* Exercise details: Please work out how many lines in the data below contain "znalazłem", and reply with that number alone.

Source records:
============================================================

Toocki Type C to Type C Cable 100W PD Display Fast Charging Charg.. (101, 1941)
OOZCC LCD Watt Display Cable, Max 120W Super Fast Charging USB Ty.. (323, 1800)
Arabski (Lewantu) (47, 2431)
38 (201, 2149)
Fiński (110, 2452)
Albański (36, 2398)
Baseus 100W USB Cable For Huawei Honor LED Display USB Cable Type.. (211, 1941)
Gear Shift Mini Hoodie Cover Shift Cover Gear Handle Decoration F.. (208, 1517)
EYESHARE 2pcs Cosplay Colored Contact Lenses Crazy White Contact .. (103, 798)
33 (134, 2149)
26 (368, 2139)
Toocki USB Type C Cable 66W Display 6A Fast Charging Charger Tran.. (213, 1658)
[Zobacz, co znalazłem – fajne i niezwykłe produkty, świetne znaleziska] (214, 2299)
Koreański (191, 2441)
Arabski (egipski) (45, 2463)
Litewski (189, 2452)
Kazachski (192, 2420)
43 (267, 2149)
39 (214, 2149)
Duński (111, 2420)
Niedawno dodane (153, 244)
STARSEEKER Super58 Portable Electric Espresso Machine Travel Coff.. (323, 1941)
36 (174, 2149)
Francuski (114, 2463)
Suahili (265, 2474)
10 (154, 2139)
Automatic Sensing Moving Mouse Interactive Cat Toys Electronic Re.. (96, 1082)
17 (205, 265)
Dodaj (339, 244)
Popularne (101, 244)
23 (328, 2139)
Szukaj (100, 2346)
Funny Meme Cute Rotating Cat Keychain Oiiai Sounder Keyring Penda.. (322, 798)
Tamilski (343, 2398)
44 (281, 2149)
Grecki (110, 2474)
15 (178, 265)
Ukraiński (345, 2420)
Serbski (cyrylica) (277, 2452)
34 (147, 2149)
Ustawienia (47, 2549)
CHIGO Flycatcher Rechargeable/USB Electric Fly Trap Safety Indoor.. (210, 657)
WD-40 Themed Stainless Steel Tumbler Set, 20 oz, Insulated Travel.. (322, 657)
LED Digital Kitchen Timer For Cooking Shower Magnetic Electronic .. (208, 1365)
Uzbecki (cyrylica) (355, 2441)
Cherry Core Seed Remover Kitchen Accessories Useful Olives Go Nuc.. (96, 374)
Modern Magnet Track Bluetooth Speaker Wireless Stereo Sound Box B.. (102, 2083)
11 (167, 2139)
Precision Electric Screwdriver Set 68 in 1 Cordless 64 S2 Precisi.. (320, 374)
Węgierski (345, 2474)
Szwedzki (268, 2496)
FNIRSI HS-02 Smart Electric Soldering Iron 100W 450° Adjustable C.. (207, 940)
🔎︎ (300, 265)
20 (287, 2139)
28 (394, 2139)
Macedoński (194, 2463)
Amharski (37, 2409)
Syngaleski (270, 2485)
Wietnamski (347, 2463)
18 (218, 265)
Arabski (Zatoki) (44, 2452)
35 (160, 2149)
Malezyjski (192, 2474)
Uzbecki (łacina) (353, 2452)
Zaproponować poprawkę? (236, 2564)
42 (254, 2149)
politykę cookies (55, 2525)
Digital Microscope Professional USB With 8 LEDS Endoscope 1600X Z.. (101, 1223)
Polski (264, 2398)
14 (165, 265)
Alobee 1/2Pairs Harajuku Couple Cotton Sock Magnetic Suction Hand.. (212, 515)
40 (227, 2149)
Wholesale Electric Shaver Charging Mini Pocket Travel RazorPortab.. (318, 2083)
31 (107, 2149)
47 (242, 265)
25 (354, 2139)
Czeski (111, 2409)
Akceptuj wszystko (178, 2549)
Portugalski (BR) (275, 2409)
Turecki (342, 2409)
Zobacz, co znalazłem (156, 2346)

============================================================

* Answer below: 2